Code Monkey home page Code Monkey logo

musicmeta_dataanalysis's Introduction

Musical Metamorphosis: A Study of the Evolution of Popular Music (2000s & 2010s)

A final Ulysses Research project by Edward Xiao (NWHS '22)


drawing

Ed at his table at the Ulysses Fair


Project Presentation video

presentation.mp4

Table of Contents

  1. Abstract
  2. Questions
  3. Background Research
  4. Data Collection
  5. Analysis & Results
  6. Improvements
  7. Interactives

I. Abstract

Music is an integral part of culture around the world. From the beginning of human history to the present day, music has played an important role in the development of culture and expression. Although its ubiquity and pervasive influence is difficult to deny, its ability to adapt in different time periods and geographic locations is an aspect that truly makes it unique. In the digital age, music has become an increasingly important part of pop culture as the internet (with its wide range of music streaming platforms) has made it easy to access music. At the same time, music creation software has allowed artists to create songs faster and at less cost than previous eras. Because of this newfound accessibility to music streaming and music creation software, there has been an uptick in music production and consumption. These revolutions have facilitated an environment where evolution and change in musical elements have occurred. Even between brief periods of time like the twenty years between 2000 and 2020--which pale in comparison to the length of musical history in totality--changes in popular music have inspired debates over what musical elements have created the greatest impact in distinguishing pop music eras.

top


II. Questions

In order to better investigate how music has changed from the 2000s to the 2010s, I have divided my broad primary research question into the following sub-questions:

  • How has musical valence (the measure of happiness) changed between the eras 2000-2010 and 2010-2020?
  • In what ways has the diversity of lyrical content in pop music evolved in the last two decades?
  • Which elements of pop music remained the same throughout the years?
  • How has the role of collaboration changed between these two decades?

top


III. Background Research

Full literature review
Working Bibliography

Interiano, Myra, et al. "Musical Trends and Predictability of Success in Contemporary Songs in and out of the Top Charts."

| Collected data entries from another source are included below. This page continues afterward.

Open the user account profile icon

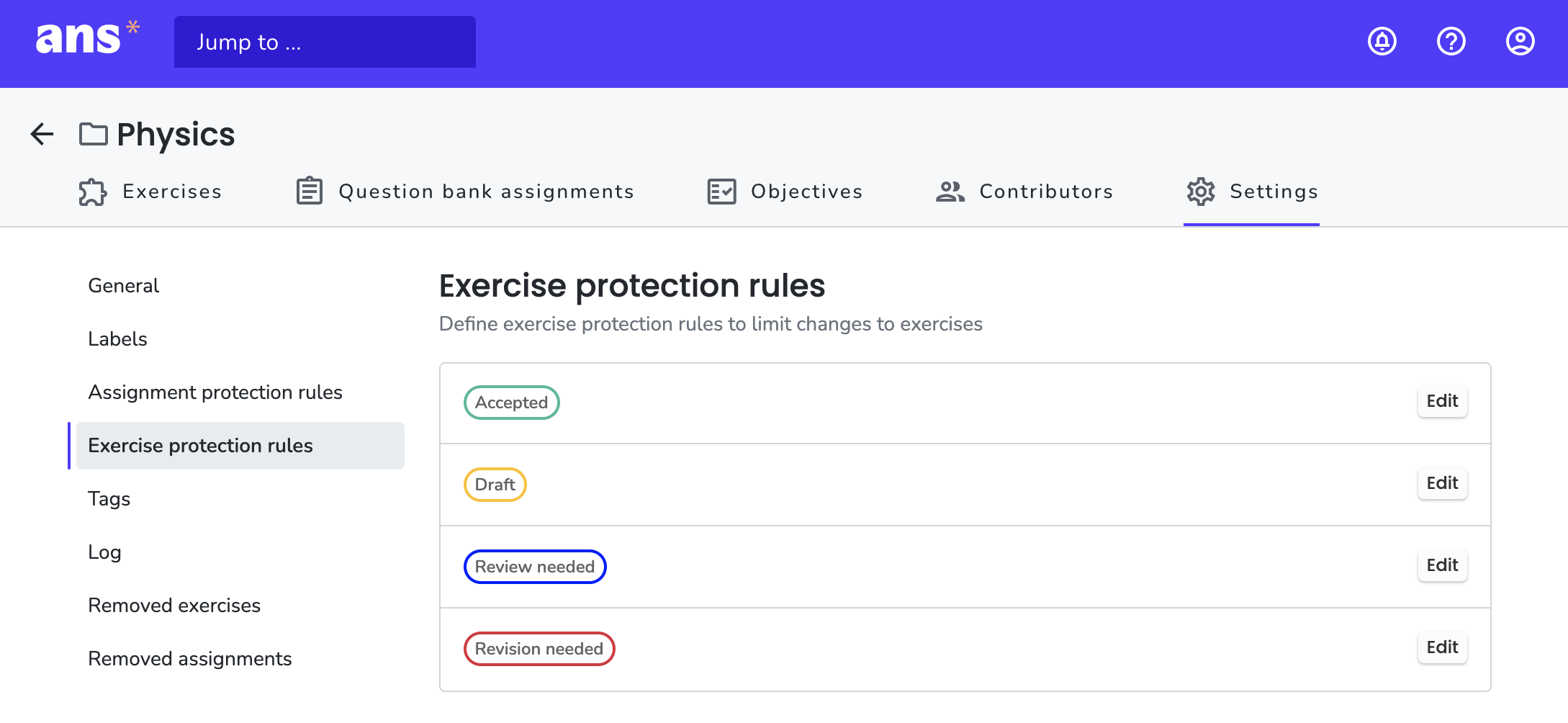1520,41
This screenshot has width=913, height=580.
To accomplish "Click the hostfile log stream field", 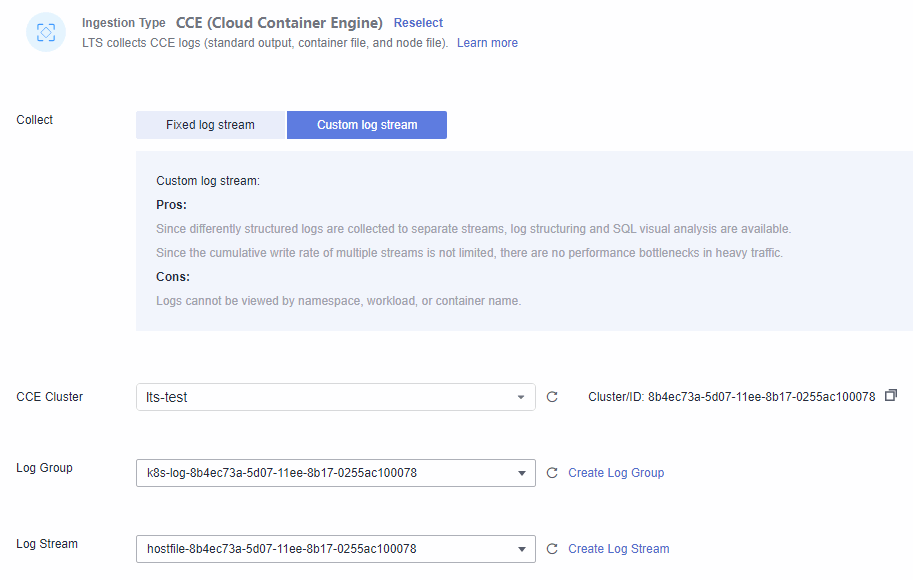I will (x=336, y=549).
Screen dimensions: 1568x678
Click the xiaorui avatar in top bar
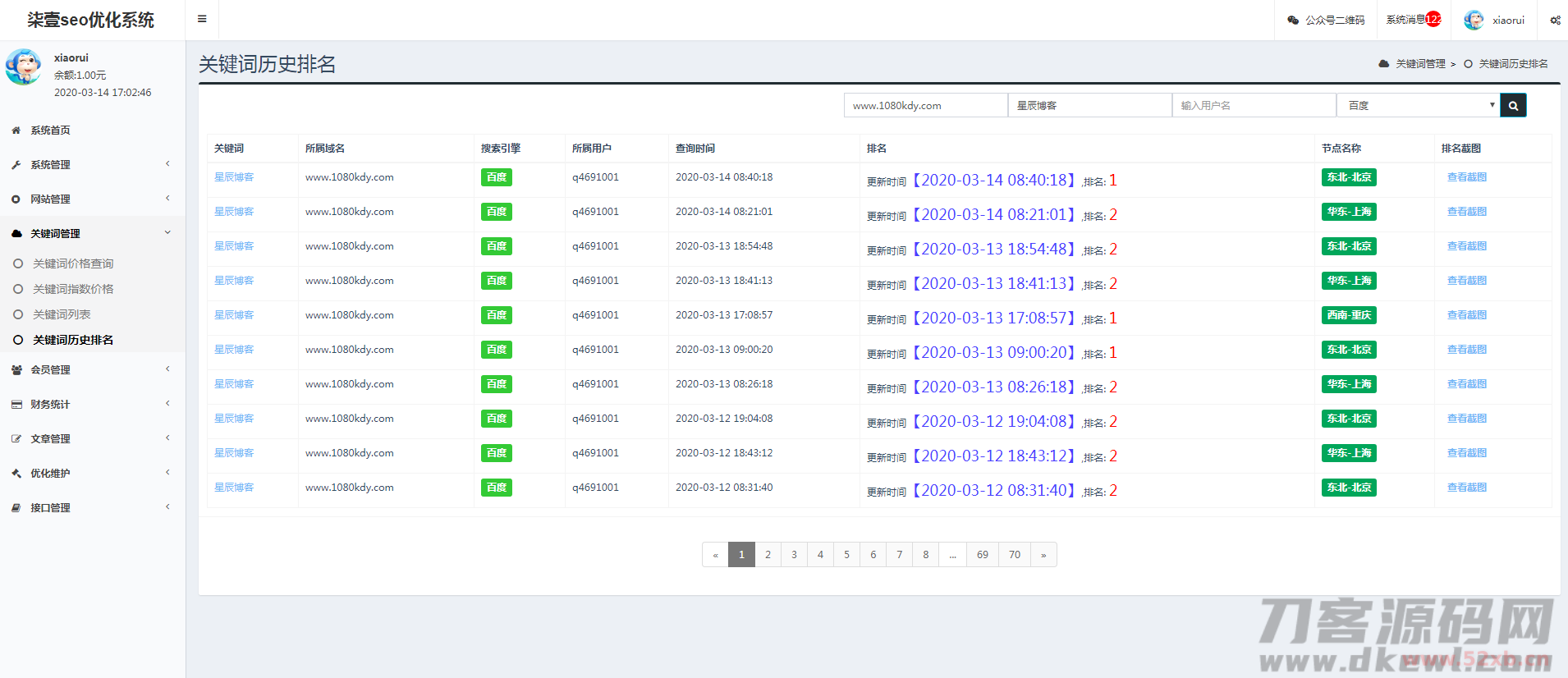1474,20
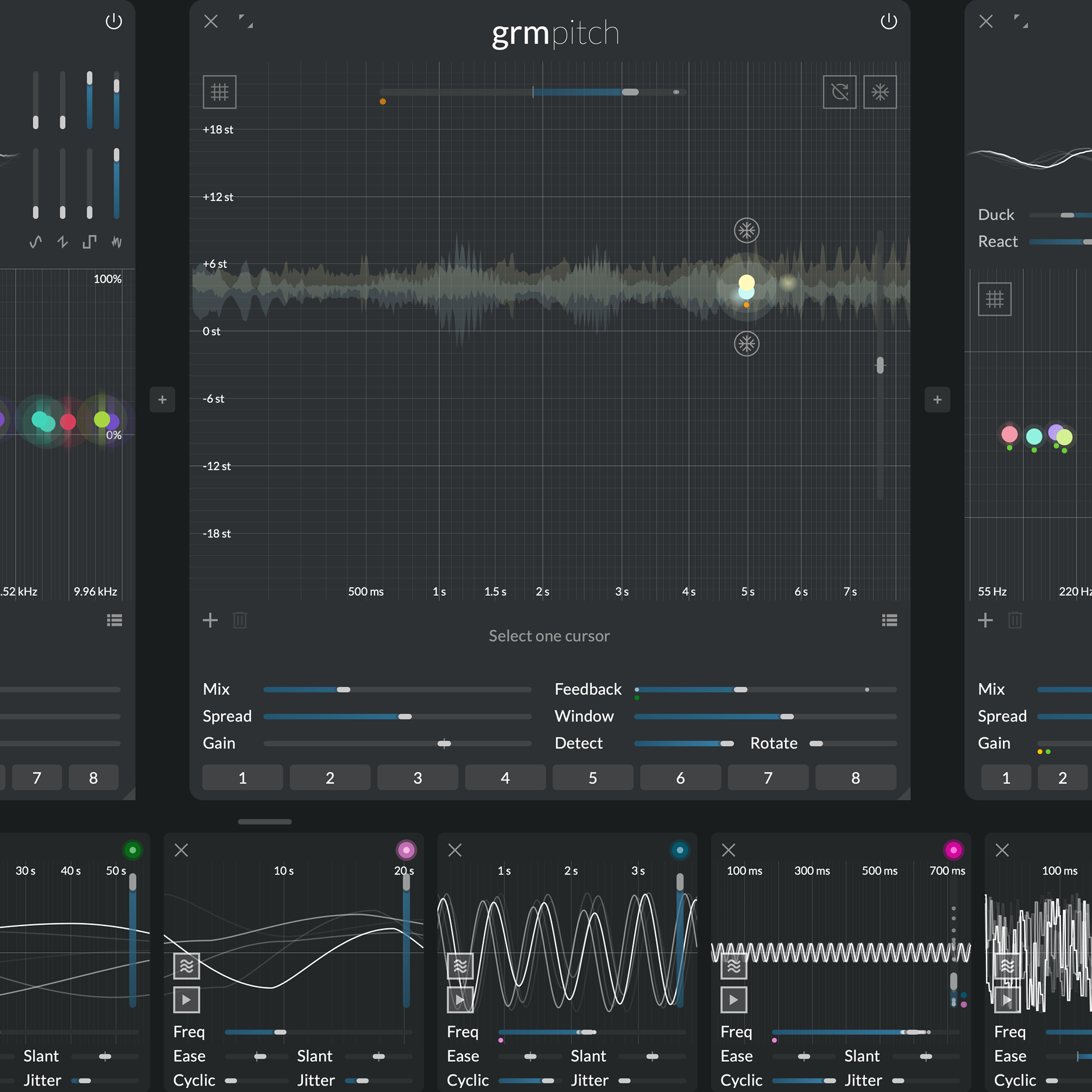The width and height of the screenshot is (1092, 1092).
Task: Toggle the grid icon in grmpitch display
Action: coord(220,92)
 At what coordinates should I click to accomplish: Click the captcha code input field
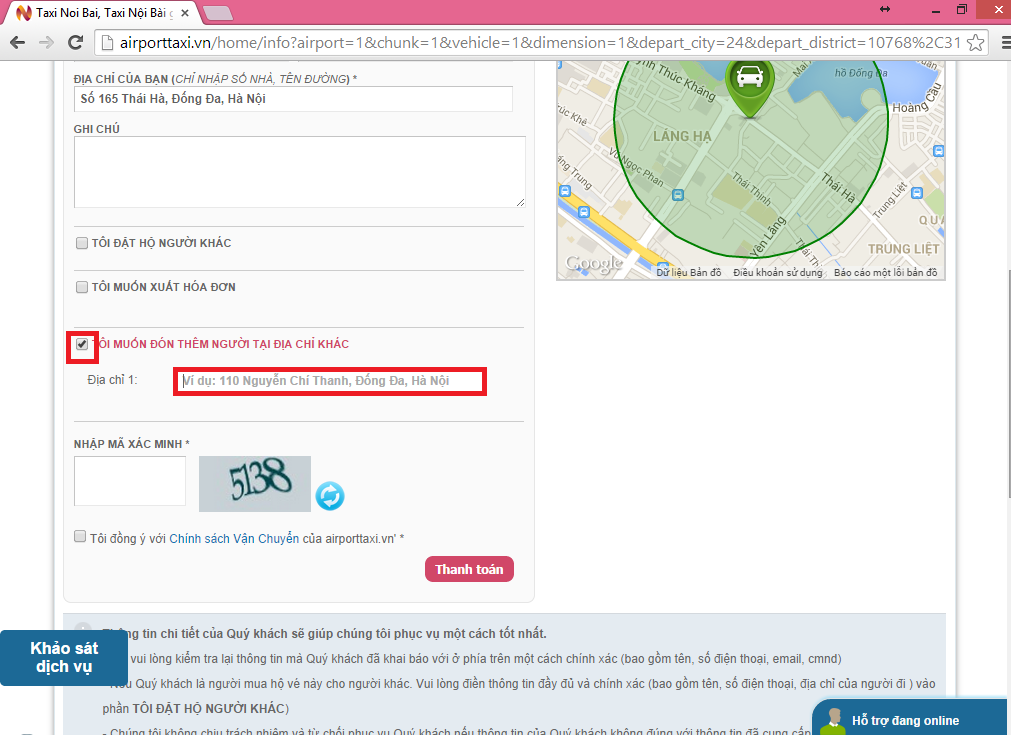pyautogui.click(x=130, y=481)
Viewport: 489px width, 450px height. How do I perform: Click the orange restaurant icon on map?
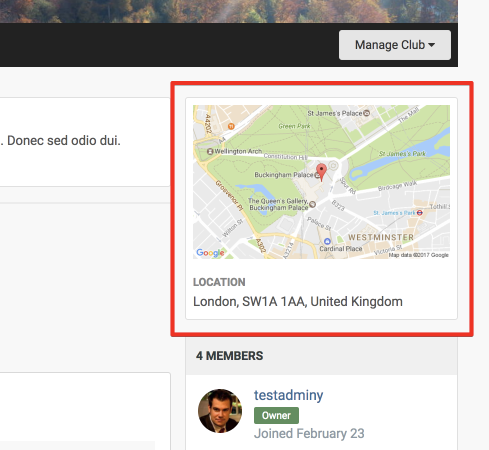(231, 126)
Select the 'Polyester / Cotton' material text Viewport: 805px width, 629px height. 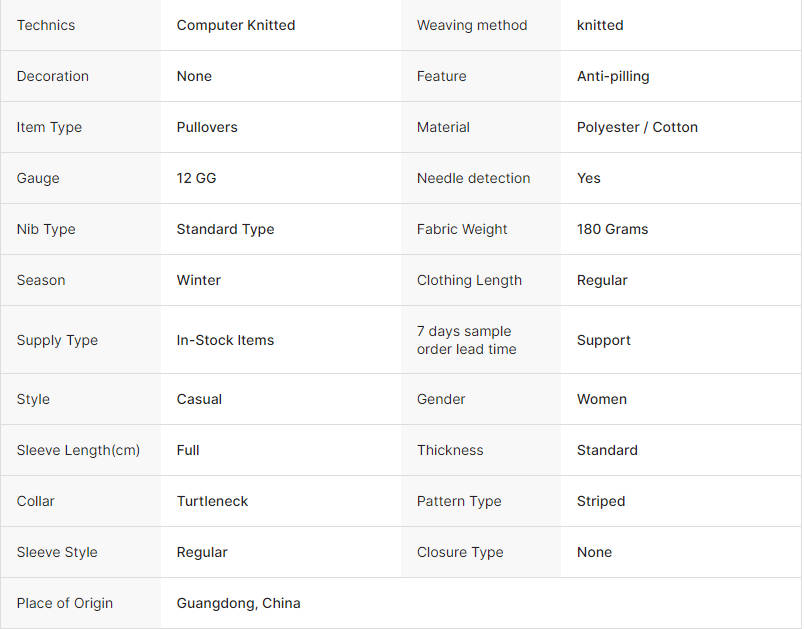coord(637,127)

  • Researchers found that successful pop songs were happier, more danceable, and had brighter timbres than their unsuccessful counterparts.
  • At the same time, researchers also discovered that popular songs have changed in their musical characteristics particularly:
    1. Becoming less aggressive
    2. Utilizing more female vocals
    3. Using more negative, anti-social, and violent lyrics

Schellenberg, E. Glenn, and Christian Von Scheve. "Emotional Cues in American Popular Music: Five Decades of the Top 40."

  • Tempo has been on the rise, increasing roughly 1.4 seconds per year on average between years 1965 and 2009
  • The proportion of male artists is declining (from ~80% of charting pop songs in the late 20th century to ~60% in the 21st century)
  • Sad-sounding songs have become more prevalent alongside "ambiguous" songs–-songs that are not obviously happy or sad

Brand, Charlotte O., et al. "Cultural Evolution of Emotional Expression in 50 Years of Song Lyrics."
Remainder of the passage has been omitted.